The applicant pay the costs of the first respondent fixed in the sum of $3,500.
| FEDERAL MAGISTRATES COURT OF AUSTRALIA AT SYDNEY |
SYG504 of 2010
| SZOFG |
Applicant
And
| MINISTER FOR IMMIGRATION AND CITIZENSHIP |
First Respondent
| REFUGEE REVIEW TRIBUNAL |
Second Respondent
REASONS FOR JUDGMENT
(Revised from transcript)
This is an application for review of a decision of the Refugee Review Tribunal dated 3 February 2010 affirming a decision of a delegate of the first respondent not to grant the applicant a protection visa.
The applicant, a citizen of the People’s Republic of China, arrived in Australia in April 2007. She applied for a protection visa on 10 July 2009. She indicated in her protection visa application that a personal statement would be provided.

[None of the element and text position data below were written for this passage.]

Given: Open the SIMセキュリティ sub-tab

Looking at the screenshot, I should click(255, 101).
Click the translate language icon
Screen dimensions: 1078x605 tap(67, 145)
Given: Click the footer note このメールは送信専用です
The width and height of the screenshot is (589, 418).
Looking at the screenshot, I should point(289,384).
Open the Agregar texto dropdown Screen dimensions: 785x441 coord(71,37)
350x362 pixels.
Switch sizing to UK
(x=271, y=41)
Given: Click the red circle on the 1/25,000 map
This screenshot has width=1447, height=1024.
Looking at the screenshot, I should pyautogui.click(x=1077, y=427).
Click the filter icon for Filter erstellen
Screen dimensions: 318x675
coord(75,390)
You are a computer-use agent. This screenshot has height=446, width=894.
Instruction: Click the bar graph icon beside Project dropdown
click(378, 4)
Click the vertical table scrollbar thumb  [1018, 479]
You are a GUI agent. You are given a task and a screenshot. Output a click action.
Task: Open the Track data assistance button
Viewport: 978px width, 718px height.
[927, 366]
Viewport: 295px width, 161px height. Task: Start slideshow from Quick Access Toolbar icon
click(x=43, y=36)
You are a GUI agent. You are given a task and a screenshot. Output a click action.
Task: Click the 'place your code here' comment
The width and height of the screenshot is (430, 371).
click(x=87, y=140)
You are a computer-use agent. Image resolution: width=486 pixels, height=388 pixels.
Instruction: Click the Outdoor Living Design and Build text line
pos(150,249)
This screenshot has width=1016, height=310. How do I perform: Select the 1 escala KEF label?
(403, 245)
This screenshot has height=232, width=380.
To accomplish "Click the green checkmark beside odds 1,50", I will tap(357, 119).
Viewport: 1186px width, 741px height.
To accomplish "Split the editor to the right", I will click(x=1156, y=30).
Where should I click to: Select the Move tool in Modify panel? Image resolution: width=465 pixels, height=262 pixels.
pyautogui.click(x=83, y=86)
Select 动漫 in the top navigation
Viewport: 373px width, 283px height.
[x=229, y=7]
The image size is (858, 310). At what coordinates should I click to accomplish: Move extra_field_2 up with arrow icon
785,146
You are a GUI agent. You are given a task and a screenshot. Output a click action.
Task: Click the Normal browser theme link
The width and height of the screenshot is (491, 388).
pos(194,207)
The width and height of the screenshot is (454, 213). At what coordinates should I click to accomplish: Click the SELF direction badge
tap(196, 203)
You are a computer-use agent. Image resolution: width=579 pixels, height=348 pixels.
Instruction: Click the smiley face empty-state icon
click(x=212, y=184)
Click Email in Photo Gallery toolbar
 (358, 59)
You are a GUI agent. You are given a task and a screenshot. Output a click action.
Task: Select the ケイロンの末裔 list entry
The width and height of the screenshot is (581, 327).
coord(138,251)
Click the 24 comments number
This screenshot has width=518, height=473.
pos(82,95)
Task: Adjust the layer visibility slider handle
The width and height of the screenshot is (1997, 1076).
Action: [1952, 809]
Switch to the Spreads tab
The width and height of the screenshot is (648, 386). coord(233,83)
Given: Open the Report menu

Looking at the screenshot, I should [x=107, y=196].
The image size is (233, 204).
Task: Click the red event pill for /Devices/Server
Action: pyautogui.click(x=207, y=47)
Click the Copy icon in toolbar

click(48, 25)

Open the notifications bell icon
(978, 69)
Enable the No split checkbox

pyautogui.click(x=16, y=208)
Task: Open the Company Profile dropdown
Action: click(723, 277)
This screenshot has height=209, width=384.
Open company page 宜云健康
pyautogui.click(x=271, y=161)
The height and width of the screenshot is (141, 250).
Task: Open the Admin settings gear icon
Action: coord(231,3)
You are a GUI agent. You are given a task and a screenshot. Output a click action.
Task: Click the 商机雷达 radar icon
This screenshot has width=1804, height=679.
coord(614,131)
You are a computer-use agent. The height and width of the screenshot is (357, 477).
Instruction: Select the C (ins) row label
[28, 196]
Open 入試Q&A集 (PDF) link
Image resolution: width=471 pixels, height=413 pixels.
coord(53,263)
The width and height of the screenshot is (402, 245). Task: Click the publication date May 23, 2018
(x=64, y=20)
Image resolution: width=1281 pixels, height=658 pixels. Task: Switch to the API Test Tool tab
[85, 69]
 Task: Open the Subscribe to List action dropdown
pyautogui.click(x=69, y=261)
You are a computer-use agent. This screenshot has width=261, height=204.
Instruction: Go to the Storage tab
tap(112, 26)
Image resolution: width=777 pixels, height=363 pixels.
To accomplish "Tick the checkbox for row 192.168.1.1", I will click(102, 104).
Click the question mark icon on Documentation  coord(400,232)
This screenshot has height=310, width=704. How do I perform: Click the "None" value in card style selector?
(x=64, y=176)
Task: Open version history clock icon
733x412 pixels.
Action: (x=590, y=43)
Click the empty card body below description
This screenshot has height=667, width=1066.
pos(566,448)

The Department received a typed statement on 22 July 2009 in which the applicant claimed to fear persecution from the authorities due to her involvement with the Local Church. She also detailed past concerns arising from the application of the one-child policy in China. Relevantly, she stated that in 1990 she and her husband had left their hometown and moved to another part of China because of such concerns. She claimed that from 1990 to 2006, while she was away from her hometown her home, which she described as “my old house there”, was used for the Local Church to have activities, store material, and produce copies of documents for meetings and event information.
The applicant came to Australia with her daughter as the holder of a student guardian visa in 2007. She claimed that just prior to her planned return to China in 2009 she heard from her younger brother that on 5 April 2009 her husband had been arrested. She claimed that on 1 April 2009 “Christian fellows were gathering at [her] old house”, that the police came and searched the house, discovered a printing machine and information, confiscated the material, “sealed up” the house, and took the people to the police station.
On 5 April 2009, when her husband returned to the applicant’s hometown for a festival, he was arrested. She claimed that he was imprisoned for a week and mistreated and that he “put all blames (sic) on” her. She claimed that her family had urged her not to return to China because the police were looking for her and she feared arrest and persecution from the police.
The applicant was invited to and attended an interview with a delegate of the first respondent. Her application was refused by the delegate on 8 October 2009. The applicant sought review by the Tribunal. She attended a Tribunal hearing.
In its reasons for decision, which is the only evidence before the court of what occurred in the Tribunal hearing, the Tribunal set out at length the information said to have been given by the applicant in the Departmental interview and also what occurred at the Tribunal hearing. The Tribunal noted, among other things, concerns that it had raised with the applicant about particular issues, that she was asked to comment on information that would be a reason for affirming the decision and that she was given the opportunity to provide further material after the hearing, in particular, as to her activity in attending the Local Church in Australia. No such material was provided to the Tribunal.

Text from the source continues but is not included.